▶ _Exercise details_
Once the line containing "Given: Click the magnifier icon in Search box" is found, copy that line and all remaining lines of the records exactly, including the last one, and add nothing.

══ Input ══

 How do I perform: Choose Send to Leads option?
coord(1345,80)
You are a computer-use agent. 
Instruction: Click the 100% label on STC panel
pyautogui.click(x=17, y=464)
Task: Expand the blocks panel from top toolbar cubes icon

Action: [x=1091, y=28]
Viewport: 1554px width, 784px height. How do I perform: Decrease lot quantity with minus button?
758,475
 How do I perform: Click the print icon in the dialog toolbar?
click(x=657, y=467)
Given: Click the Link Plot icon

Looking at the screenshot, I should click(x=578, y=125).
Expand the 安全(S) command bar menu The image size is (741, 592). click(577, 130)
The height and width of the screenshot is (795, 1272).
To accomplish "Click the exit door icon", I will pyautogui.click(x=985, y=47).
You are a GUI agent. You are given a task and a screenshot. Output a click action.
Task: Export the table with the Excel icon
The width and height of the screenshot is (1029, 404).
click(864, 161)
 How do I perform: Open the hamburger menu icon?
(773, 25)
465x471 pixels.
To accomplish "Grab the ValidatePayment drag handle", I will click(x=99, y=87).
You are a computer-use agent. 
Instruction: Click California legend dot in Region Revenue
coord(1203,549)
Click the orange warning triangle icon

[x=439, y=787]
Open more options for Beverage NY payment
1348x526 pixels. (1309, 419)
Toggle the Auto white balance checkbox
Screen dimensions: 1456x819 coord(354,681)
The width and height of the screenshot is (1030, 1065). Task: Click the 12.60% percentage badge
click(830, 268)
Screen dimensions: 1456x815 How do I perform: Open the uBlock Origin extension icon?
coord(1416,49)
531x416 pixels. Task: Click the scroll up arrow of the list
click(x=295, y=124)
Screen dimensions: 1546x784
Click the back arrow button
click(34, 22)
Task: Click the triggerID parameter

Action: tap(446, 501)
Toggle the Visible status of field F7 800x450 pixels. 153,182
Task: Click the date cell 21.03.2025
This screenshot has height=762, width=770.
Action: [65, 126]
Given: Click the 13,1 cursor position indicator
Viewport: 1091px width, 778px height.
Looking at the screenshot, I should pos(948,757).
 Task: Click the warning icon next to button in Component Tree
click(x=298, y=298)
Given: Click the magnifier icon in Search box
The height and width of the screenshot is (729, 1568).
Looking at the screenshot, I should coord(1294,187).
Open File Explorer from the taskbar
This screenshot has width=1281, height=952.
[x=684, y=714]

═══

▶ _Answer space_
Given: Click the magnifier icon in Search box
The height and width of the screenshot is (729, 1568).
Looking at the screenshot, I should coord(1294,187).
Open File Explorer from the taskbar
This screenshot has width=1281, height=952.
[x=684, y=714]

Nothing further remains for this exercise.